Of course, in order to make the skirt for my evening gown, I had to figure out a pattern for the skirt. With my S-bend corset and hip padding on, the difference between my waist and hip measurement is around 16". Most commercial patterns are drafted for a difference of 10". After my attempt at wearing my 1906 Princess Skirt with my Edwardian undergarments, I decided I would probably need to draft the skirt pattern myself in order to get the correct waist to hip ratio.
I stared at the one picture I had of the dress I was replicating for a very long time, trying to figure out how that skirt might be patterned and where the seam lines were before I began drafting my skirt pattern.
I could not see any seam lines on the inspiration dress skirt, so I decided the skirt was probably not gored, but rather drafted as a circle skirt (After making the actual skirt for my gown a few weeks later, I'm no longer convinced of this, but I was at the time, so a circle skirt is what I made.

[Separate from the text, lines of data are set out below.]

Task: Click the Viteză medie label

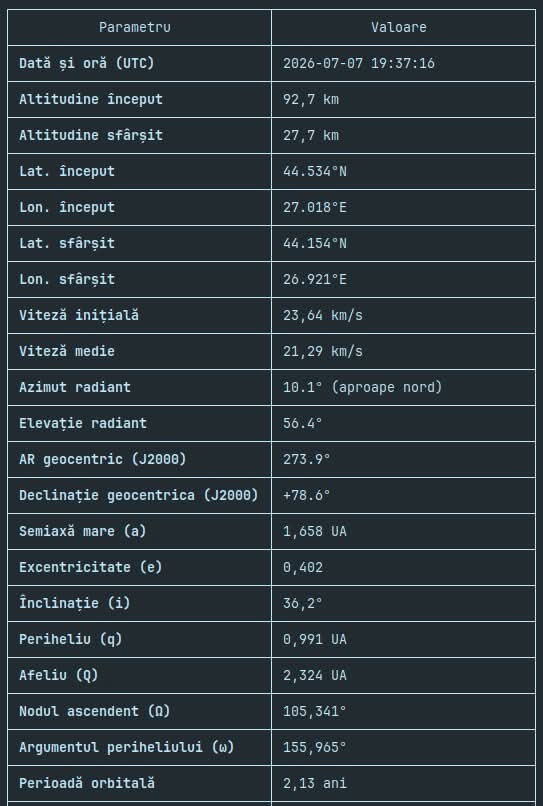Action: [x=67, y=351]
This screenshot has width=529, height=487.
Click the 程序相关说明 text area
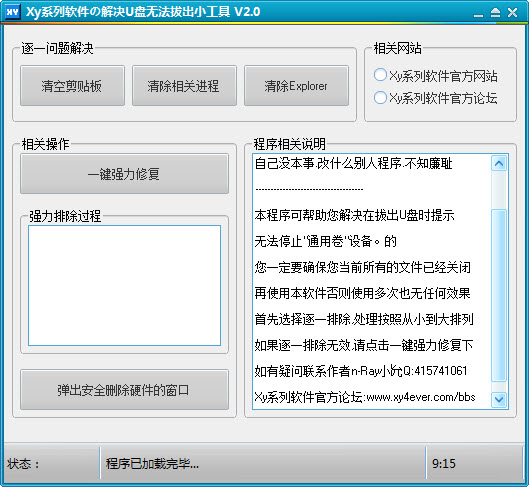tap(372, 281)
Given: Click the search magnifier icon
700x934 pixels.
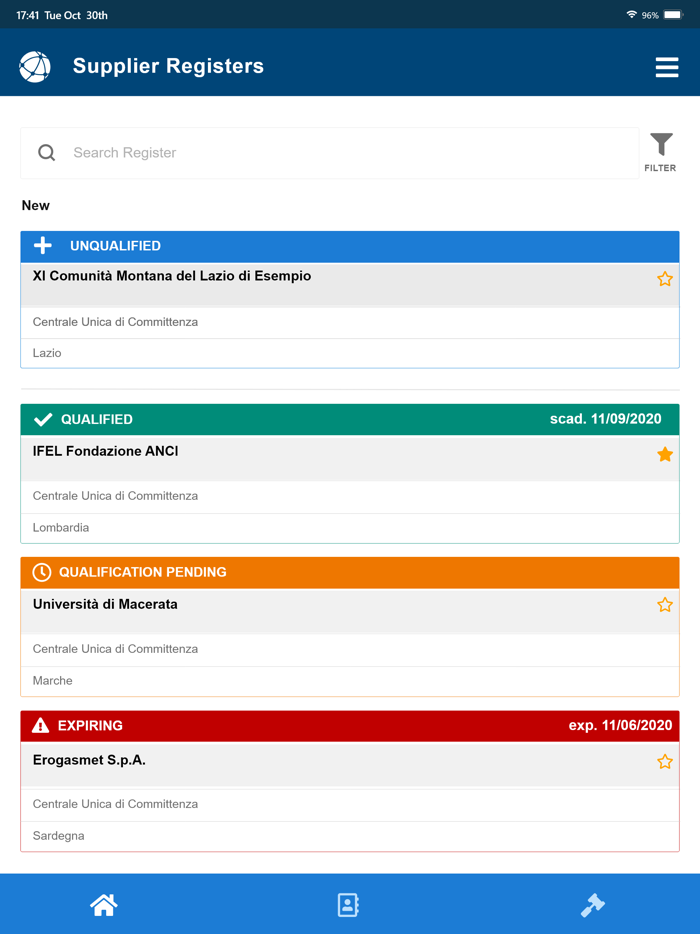Looking at the screenshot, I should pos(46,152).
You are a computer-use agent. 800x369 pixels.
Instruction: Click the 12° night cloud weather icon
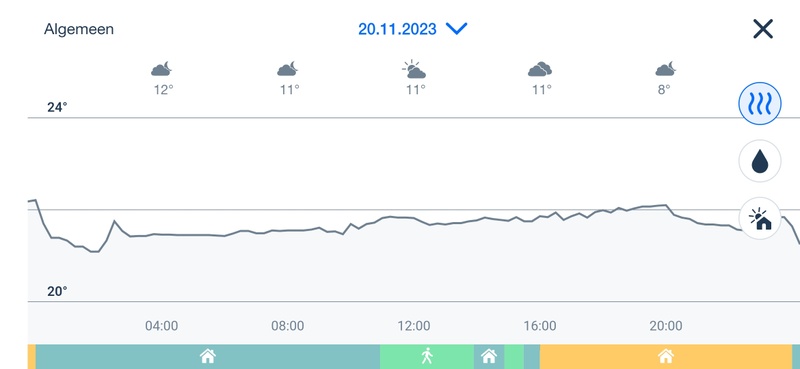click(161, 69)

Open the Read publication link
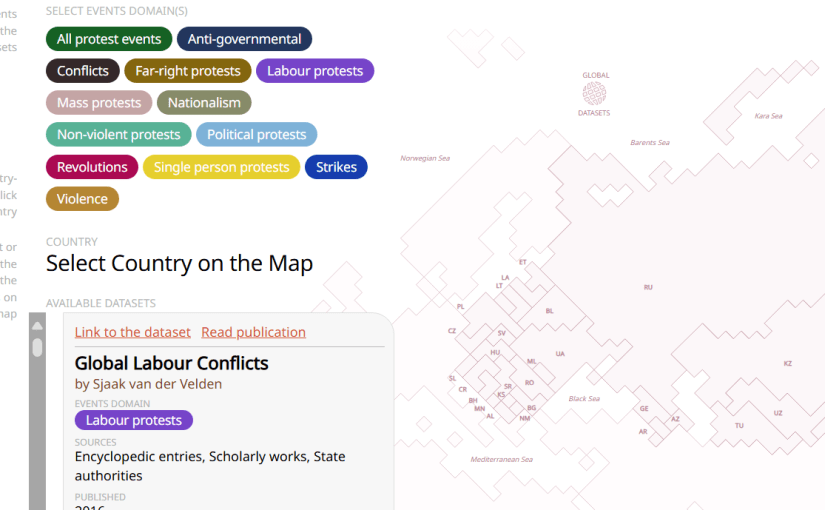[253, 332]
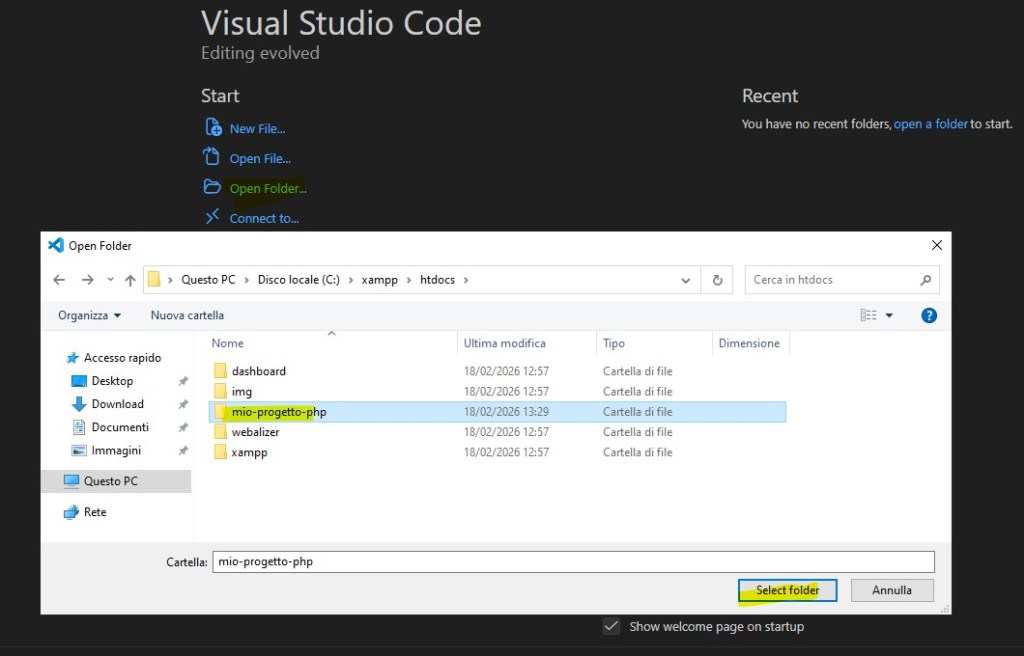Refresh the htdocs folder listing
The image size is (1024, 656).
[x=717, y=280]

More info will be in a future blog post.)
For Christmas one of my family members gave me this book, Turn of the Century Fashion Patterns and Tailoring Techniques, a Dover publishing re-print of a 1901 dressmaking and tailoring book. Along with other things, it includes instructions on how to draft multiple different late Victorian and early Edwardian skirts - such as the circle skirt. Exactly what I needed!
I put on my corset and hip padding, took my measurements, then followed the directions in the book to use said measurements and draft the circle skirt.
Now when we hear "circle skirt" we generally think of a 1950's circle skirt, which is actually a full circle with a hole in the middle for your waist. I've made myself a few skirts like that. Edwardian circle skirts, however, are a little different. They're actually closer to what we would call a half circle skirt now a days. In early 1900's fashion a "circle skirt" is a skirt patterned as one large flared piece instead of multiple smaller gores. This large flared panel is a portion of a circle, thus the name.
My finished circle skirt pattern was HUGE - much wider than most fabrics are. Clearly, fabric would have to be pieced together to make this skirt. Piecing together widths of fabric to make very full skirts is historically accurate, however, so no problem! For my mock-up though, just to test if my skirt pattern actually fit and looked the way it was supposed to, I didn't feel like piecing together fabric. Thus, I cut my mock-up out of a thrifted king size sheet. The sheet was just barely wide enough for my full pattern piece to fit.
It fit!! It fit in both the waist and the hips and had an absolutely beautiful early Edwardian shape. Just what I needed!
I decided this mock-up was good enough to be used as a petticoat, so I finished it off with a hem and a button on the waistband.
And with that, skirt pattern in hand, petticoat ready to go, it was time to get started on the actual skirt for my 1901 pink silk and fur evening gown.